And it plans to do that with something streamers and viewers alike just absolutely adore: ads.

“We [will] look heavily towards the advertising space as the place where we believe that Kick will see the most potential in revenue,” Craven told Forbes. “We think that there are a lot of viable opportunities in advertising in order to turn a profit.”

As Forbes points out, ads on streaming content are riskier than ads on VOD content, because while a VOD can (and is, on sites like YouTube) scanned for potentially ad-unfriendly content during the posting process and taken down or restricted if issues are found, streaming is real-time. The world’s ad-friendliest streamer could take a hard left and decide to go streaking in the middle of a broadcast, and suddenly you’ve got unhappy advertisers.
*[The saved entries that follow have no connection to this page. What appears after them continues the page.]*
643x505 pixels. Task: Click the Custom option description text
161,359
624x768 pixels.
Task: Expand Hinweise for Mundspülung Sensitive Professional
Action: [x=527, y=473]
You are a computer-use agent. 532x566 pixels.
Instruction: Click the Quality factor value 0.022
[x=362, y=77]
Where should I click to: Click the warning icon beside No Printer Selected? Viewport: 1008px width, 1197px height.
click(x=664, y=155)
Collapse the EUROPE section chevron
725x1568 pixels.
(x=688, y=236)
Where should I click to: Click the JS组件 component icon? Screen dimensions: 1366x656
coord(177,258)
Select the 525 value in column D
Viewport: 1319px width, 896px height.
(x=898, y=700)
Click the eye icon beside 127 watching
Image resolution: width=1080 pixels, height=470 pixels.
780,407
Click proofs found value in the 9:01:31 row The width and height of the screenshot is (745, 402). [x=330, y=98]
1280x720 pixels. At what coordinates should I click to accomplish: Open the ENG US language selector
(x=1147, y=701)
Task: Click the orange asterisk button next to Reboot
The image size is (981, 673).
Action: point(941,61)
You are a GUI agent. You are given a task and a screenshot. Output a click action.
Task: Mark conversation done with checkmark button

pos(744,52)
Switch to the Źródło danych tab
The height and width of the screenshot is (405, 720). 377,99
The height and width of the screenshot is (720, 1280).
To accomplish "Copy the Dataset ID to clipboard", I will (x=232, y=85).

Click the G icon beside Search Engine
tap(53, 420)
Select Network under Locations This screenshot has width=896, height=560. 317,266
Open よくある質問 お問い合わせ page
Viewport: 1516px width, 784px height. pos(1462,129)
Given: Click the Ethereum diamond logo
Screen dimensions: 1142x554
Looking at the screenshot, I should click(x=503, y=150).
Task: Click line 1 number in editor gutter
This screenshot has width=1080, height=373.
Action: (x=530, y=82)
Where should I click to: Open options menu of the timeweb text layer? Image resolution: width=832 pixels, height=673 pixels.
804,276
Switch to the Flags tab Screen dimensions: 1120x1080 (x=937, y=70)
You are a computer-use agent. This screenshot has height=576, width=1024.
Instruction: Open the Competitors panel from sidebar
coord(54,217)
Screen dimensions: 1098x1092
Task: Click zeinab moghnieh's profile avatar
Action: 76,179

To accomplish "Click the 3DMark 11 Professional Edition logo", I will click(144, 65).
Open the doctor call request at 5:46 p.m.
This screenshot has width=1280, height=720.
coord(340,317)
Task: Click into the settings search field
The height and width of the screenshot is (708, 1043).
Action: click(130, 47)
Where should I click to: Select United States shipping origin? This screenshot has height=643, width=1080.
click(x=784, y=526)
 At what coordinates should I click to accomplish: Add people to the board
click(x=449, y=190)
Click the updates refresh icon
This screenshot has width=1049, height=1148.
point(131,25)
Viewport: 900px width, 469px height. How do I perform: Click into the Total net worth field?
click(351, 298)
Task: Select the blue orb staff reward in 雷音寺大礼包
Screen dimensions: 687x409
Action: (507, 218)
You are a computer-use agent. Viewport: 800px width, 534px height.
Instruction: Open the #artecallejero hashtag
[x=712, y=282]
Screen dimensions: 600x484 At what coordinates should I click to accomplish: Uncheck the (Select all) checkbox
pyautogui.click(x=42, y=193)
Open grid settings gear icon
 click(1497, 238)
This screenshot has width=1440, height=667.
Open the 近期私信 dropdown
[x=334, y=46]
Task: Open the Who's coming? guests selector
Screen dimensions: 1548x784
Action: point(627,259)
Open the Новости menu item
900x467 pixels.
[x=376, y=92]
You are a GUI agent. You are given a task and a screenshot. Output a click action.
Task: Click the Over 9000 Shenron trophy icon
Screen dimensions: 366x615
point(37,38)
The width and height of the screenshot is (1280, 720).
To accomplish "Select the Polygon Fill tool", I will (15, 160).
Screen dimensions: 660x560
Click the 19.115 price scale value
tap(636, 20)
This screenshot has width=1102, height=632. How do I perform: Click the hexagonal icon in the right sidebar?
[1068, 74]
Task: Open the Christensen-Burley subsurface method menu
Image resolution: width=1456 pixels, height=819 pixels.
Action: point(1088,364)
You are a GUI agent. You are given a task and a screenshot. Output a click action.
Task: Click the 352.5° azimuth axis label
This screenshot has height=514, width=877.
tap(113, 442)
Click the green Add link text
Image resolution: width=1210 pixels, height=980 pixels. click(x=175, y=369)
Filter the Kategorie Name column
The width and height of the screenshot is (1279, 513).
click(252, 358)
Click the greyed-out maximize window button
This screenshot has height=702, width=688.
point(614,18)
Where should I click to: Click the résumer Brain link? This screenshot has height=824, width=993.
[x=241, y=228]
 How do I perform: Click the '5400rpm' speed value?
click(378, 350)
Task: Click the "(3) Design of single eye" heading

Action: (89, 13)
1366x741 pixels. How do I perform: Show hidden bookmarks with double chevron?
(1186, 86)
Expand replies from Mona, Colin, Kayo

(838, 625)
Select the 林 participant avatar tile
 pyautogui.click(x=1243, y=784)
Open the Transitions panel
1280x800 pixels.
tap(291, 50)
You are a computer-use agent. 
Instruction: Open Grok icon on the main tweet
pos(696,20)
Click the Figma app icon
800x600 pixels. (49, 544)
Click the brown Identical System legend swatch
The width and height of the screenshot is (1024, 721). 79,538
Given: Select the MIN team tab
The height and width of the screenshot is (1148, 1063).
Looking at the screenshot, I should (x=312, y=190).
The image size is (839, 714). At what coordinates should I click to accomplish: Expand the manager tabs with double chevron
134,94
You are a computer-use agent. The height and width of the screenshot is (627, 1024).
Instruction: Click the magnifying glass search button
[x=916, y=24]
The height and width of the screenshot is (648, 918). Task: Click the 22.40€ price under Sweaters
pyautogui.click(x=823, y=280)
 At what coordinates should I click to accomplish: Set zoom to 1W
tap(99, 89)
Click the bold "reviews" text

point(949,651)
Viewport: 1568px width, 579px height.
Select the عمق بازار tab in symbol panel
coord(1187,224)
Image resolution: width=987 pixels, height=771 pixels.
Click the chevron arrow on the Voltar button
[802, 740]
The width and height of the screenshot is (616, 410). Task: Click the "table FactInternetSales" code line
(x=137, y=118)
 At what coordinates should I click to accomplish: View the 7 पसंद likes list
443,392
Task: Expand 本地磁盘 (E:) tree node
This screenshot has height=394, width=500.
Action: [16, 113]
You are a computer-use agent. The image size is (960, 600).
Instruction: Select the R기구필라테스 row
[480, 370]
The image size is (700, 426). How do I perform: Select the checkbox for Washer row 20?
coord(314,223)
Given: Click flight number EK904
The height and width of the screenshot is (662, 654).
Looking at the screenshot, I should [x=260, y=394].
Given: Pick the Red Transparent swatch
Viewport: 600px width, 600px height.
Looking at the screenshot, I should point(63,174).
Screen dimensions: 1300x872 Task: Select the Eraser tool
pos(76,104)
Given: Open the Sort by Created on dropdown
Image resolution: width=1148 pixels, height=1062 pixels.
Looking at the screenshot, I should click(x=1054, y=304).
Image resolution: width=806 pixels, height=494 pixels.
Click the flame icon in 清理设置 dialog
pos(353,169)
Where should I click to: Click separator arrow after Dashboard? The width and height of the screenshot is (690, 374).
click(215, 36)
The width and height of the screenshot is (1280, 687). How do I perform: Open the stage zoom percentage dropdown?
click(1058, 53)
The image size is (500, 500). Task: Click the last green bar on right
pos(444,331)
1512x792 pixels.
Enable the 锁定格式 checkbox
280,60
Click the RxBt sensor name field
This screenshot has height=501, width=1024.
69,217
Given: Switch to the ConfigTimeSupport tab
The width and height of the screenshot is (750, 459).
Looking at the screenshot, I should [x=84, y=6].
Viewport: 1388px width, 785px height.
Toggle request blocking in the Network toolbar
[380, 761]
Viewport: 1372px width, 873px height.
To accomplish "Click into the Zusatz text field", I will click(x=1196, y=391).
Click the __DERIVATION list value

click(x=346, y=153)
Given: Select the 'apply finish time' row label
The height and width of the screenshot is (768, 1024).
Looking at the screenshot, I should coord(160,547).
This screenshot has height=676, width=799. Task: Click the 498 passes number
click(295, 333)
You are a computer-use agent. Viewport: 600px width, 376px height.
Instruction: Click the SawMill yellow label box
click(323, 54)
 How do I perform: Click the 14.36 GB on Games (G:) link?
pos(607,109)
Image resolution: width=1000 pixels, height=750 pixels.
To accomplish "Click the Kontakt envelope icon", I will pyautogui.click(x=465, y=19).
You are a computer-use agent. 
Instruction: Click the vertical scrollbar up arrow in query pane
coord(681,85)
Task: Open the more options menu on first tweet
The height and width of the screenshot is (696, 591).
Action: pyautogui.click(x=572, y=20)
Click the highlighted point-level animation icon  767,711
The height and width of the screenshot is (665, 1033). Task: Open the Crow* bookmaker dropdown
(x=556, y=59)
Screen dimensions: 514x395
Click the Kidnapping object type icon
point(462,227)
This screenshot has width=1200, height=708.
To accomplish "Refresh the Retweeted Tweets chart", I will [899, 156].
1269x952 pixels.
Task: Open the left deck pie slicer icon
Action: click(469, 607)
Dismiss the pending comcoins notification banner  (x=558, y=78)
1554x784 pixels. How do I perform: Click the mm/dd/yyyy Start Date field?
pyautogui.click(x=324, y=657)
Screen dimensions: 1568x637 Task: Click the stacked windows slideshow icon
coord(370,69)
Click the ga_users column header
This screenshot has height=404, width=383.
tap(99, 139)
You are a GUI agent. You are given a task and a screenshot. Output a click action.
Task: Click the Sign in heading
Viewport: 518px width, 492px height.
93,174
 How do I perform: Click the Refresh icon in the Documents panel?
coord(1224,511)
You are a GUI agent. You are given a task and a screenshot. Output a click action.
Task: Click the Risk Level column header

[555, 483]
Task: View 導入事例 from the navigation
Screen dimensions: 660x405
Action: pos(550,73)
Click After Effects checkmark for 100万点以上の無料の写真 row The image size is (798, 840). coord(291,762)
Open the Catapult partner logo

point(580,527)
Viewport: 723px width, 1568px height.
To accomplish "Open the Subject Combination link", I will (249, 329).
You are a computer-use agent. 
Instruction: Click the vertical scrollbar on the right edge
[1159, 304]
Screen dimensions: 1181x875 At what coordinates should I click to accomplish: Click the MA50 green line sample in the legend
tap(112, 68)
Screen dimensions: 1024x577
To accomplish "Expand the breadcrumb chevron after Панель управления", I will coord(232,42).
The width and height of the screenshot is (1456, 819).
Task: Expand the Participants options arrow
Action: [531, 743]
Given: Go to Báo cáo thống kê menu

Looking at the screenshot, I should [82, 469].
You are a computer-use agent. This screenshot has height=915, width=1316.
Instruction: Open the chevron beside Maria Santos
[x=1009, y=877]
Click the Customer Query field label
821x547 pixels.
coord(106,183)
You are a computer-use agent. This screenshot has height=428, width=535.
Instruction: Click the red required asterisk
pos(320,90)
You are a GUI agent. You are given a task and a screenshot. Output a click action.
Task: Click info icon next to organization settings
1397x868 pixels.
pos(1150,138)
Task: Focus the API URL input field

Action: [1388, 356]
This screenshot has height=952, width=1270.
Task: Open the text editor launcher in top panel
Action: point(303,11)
When ads go well, still, neither creators or viewers actually adore them. Forbes also points out that many Twitch streamers run the bare minimum of midstream ads required by their contracts, and Twitch’s new CEO recently said he understands why people are frustrated with the site’s longtime practice of running pre-rolls, which make new viewers sit through 30 seconds (or more) of ads right when they join a stream.

How Kick plans to mitigate these issues isn’t clear. It’s also not clear when exactly ads will begin rolling out. Craven just says he thinks “there is a very good chance that we can pull this off.”

“I think it’s the right time, it’s the right situation for us to be doing this,” he told Forbes. “I think that in this given time, Twitch is starting to forget a little bit about what makes live streaming important and they’re starting to forget a little bit about the creators. And I think this has led to us having an absolutely perfect opportunity.”